**Task statement**
From the line containing "Task: Click the Redo arrow icon" down to the last line of the material, output each line exactly as it appears, excluding pictures.

====== Extracted entries ======

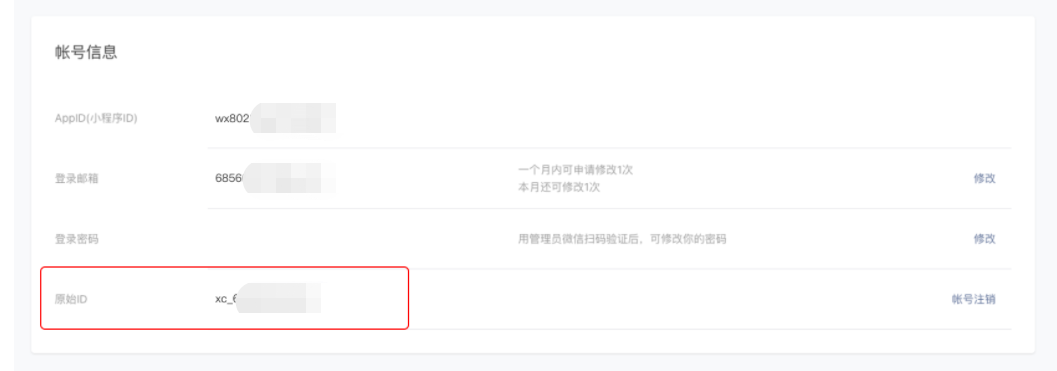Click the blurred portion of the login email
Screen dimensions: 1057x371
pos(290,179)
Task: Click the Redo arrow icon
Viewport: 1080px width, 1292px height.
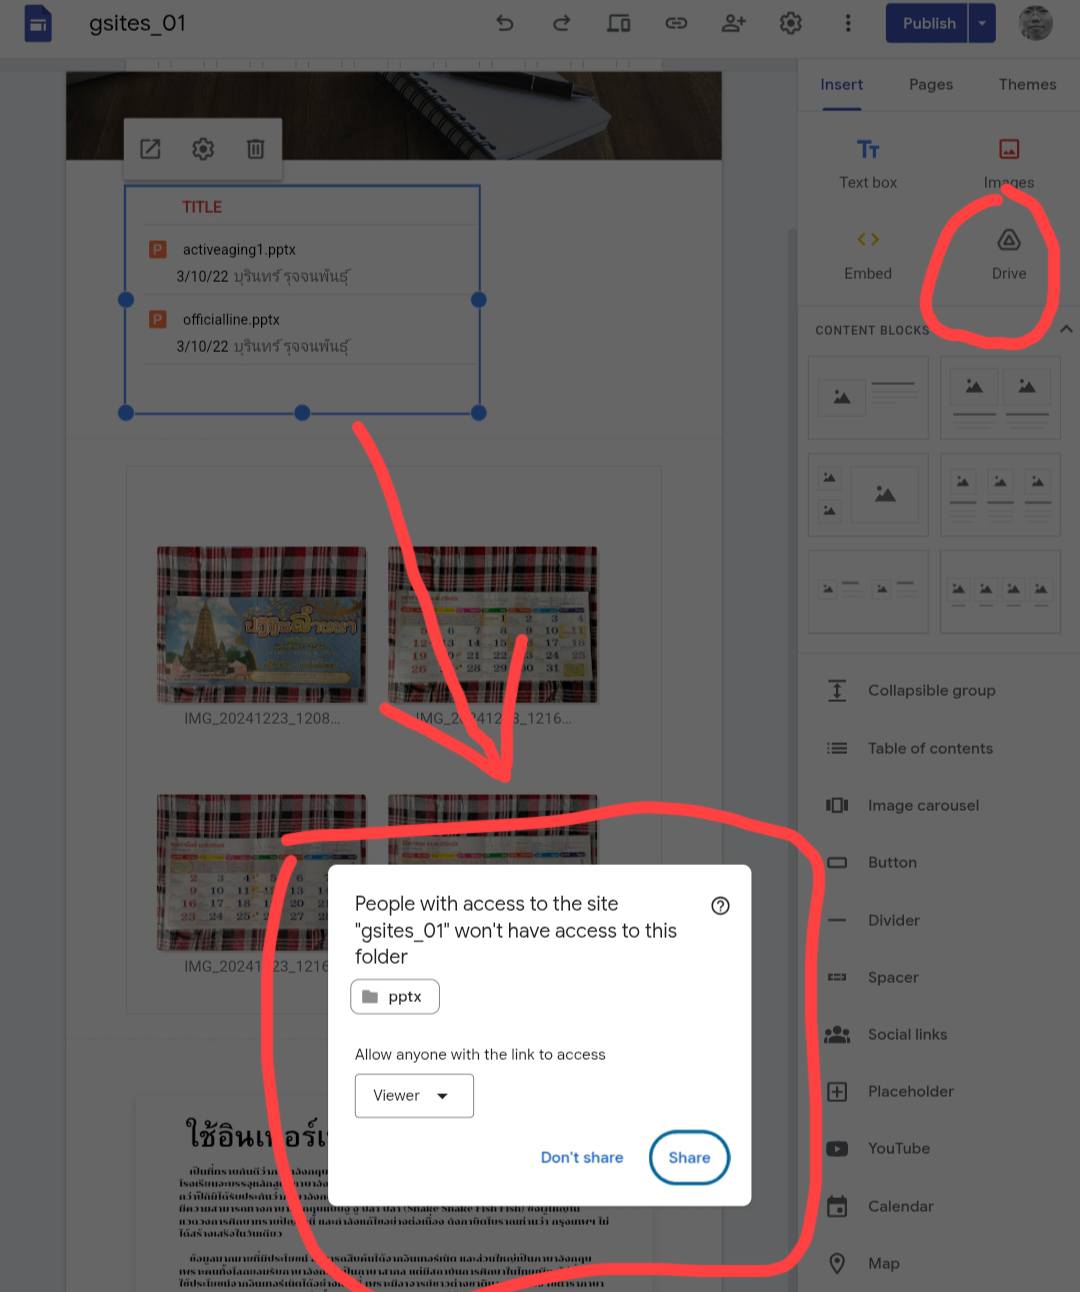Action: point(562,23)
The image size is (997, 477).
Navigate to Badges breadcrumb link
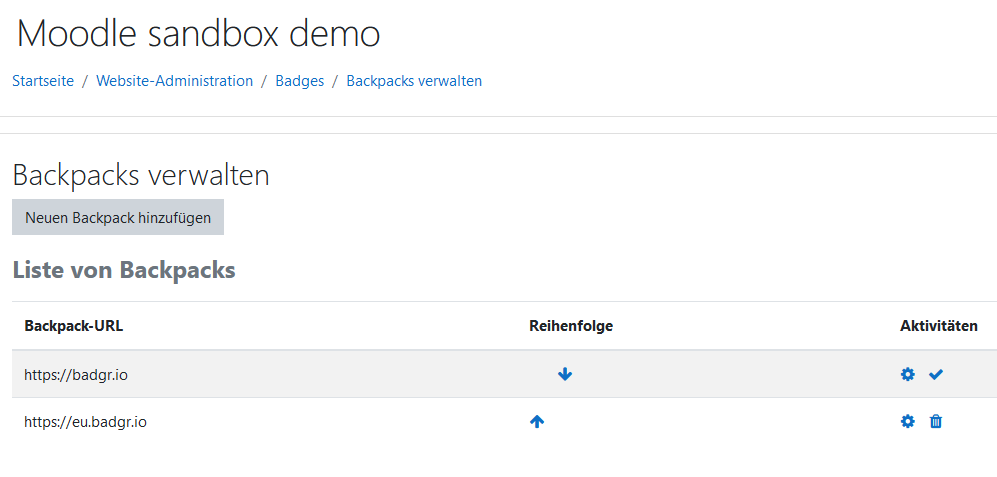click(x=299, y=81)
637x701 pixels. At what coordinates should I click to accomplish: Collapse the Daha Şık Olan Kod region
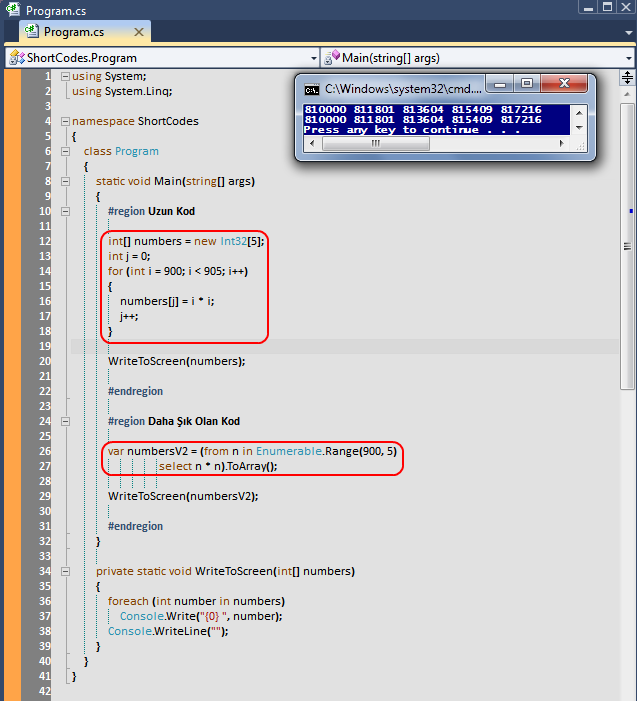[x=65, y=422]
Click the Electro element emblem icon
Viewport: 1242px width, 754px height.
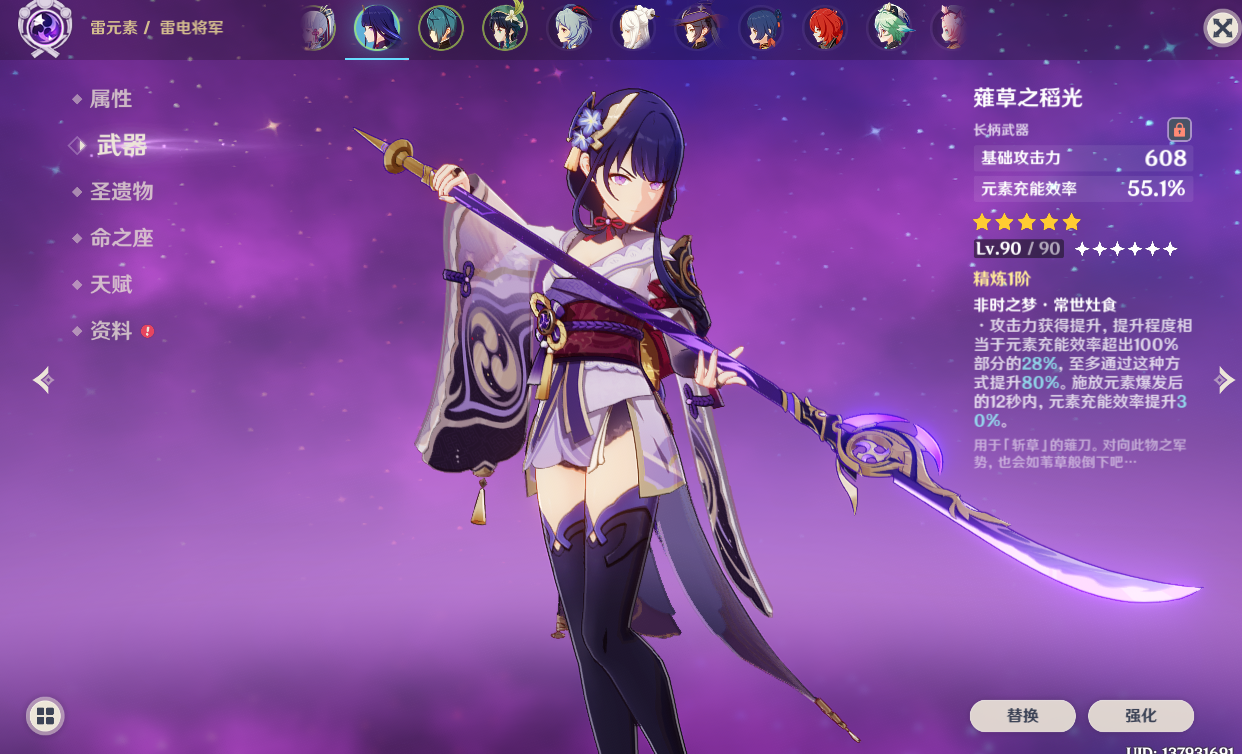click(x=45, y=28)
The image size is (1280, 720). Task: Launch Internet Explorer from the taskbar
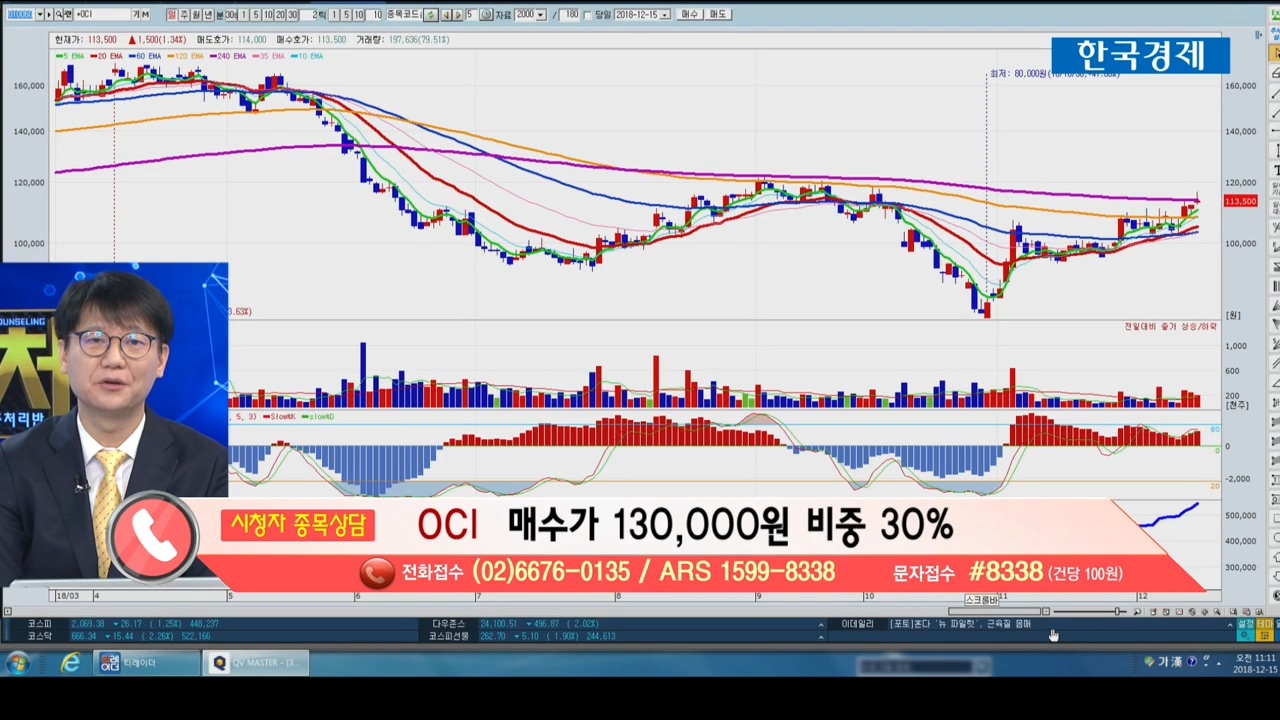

======

**The answer**
Task: Click the Redo arrow icon
Viewport: 1080px width, 1292px height.
Action: point(562,23)
The image size is (997, 477).
Navigate to Badges breadcrumb link
click(x=299, y=81)
637x701 pixels. At what coordinates should I click to accomplish: Collapse the Daha Şık Olan Kod region
[x=65, y=422]
Click the Electro element emblem icon
Viewport: 1242px width, 754px height.
click(x=45, y=28)
The image size is (1280, 720). Task: Launch Internet Explorer from the taskbar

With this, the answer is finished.